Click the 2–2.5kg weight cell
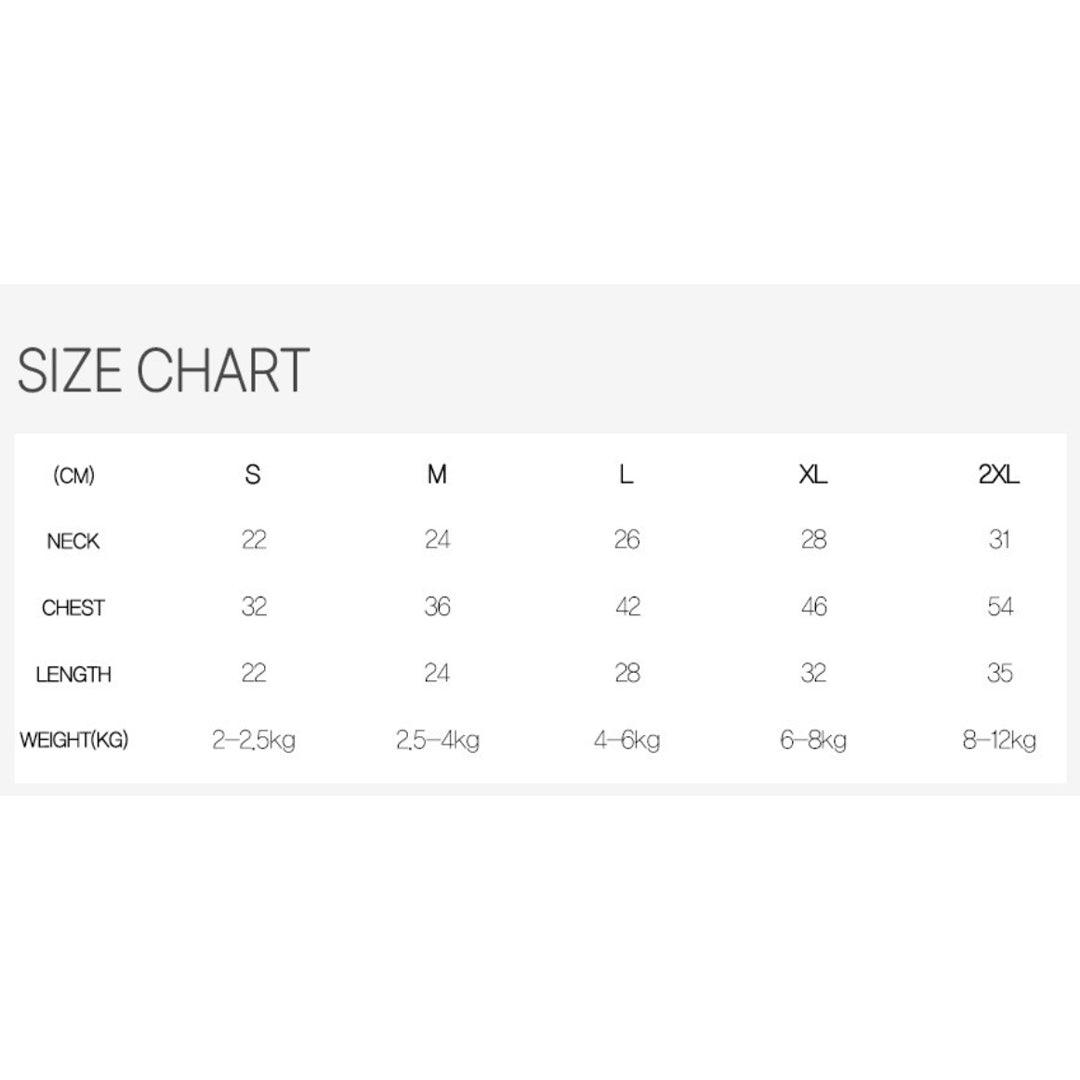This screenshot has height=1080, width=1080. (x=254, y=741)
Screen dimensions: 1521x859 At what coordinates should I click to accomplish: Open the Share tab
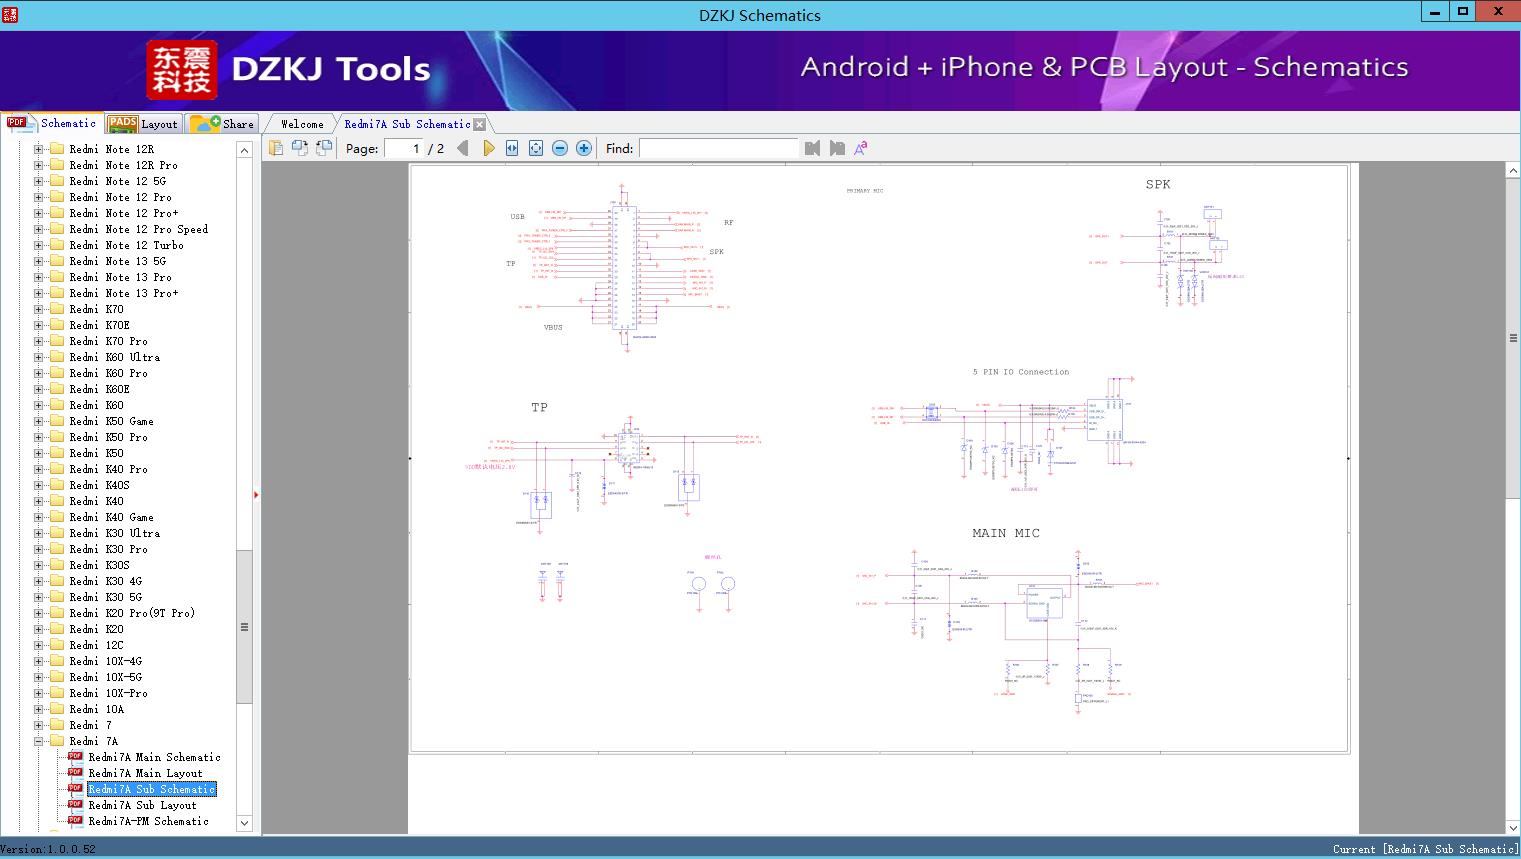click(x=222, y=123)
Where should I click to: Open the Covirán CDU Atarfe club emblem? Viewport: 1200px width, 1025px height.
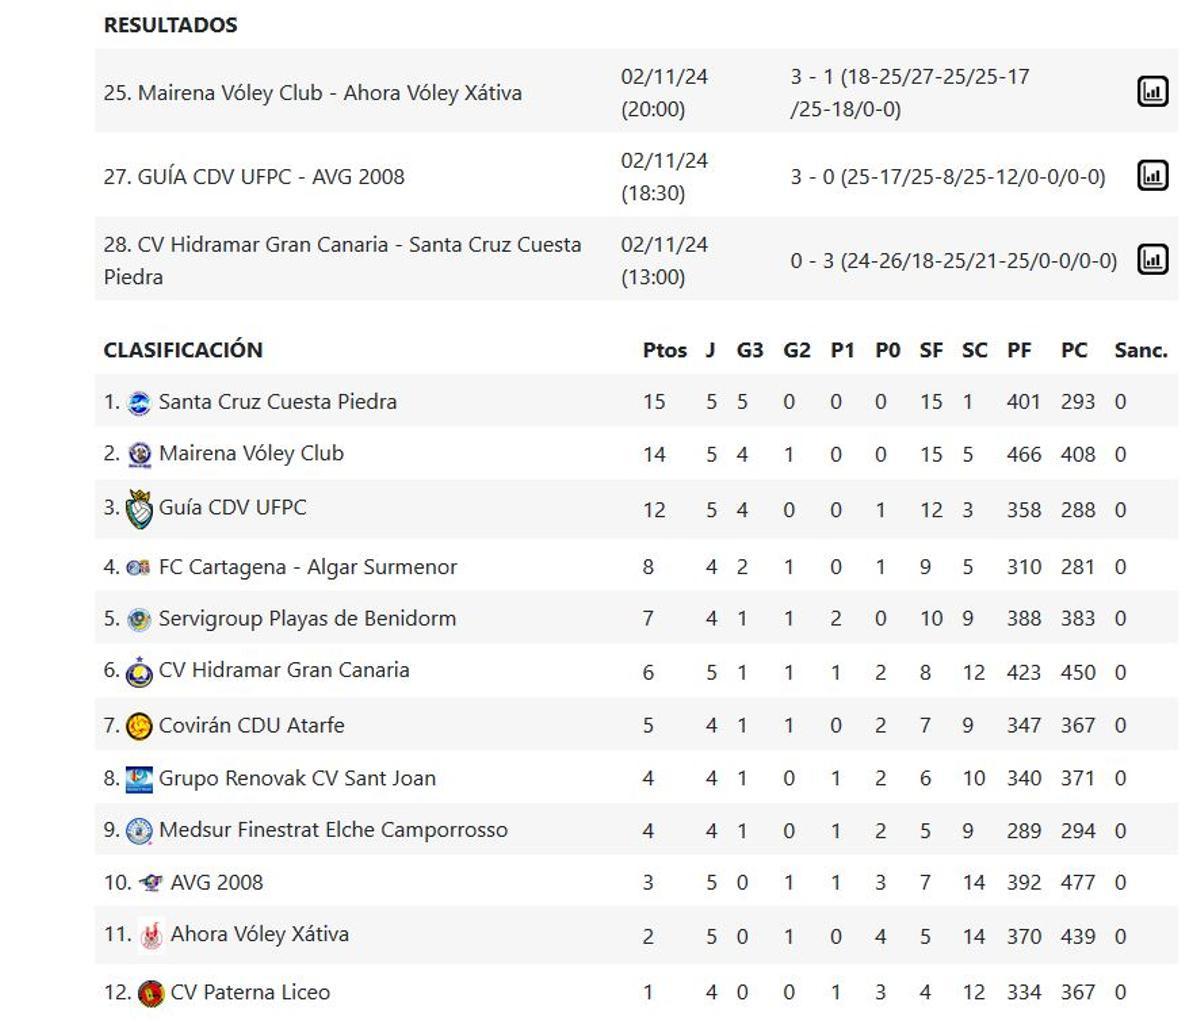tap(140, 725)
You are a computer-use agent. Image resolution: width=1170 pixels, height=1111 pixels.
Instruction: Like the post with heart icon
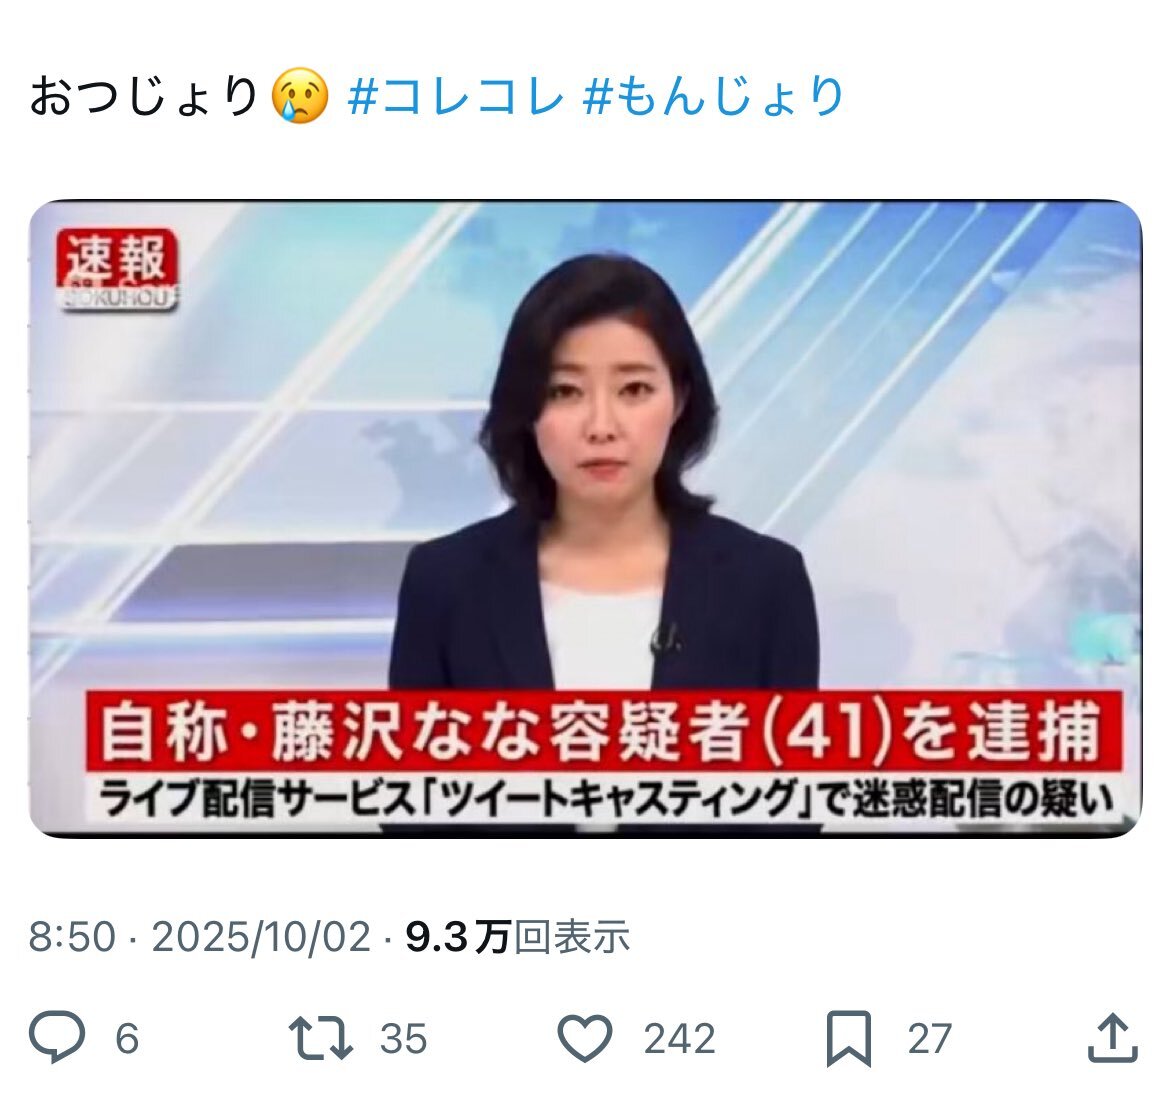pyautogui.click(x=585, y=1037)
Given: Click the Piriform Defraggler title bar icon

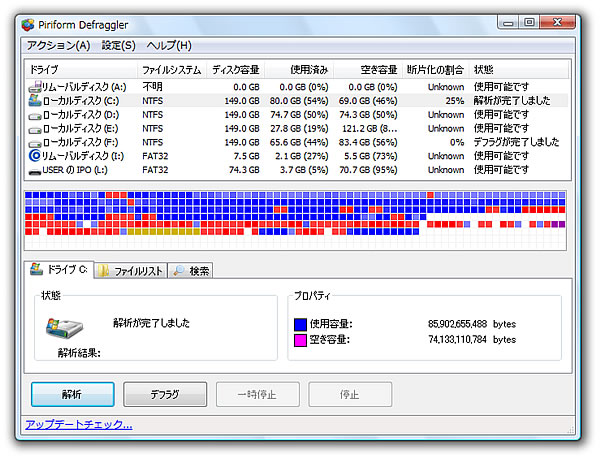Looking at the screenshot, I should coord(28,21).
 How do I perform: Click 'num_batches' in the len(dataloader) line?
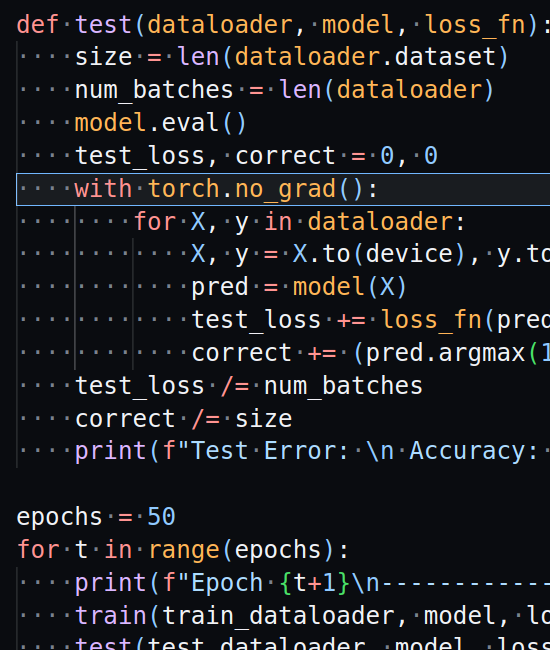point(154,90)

☆ ☆ ☆ ☆

[REQUIREMENT]:
Reproduce each of the rows above verbatim, omitting the pictures.

[SOLUTION FOR THIS PROBLEM]:
Click the 2–2.5kg weight cell
This screenshot has height=1080, width=1080. (x=254, y=741)
Screen dimensions: 1521x859 At what coordinates should I click to accomplish: Open the Share tab
click(x=222, y=123)
Where should I click to: Open the Covirán CDU Atarfe club emblem? Viewport: 1200px width, 1025px height.
tap(140, 725)
You are a computer-use agent. Image resolution: width=1170 pixels, height=1111 pixels.
Instruction: Like the post with heart icon
pyautogui.click(x=585, y=1037)
Given: Click the Piriform Defraggler title bar icon

Looking at the screenshot, I should coord(28,21).
 How do I perform: Click 'num_batches' in the len(dataloader) line?
point(154,90)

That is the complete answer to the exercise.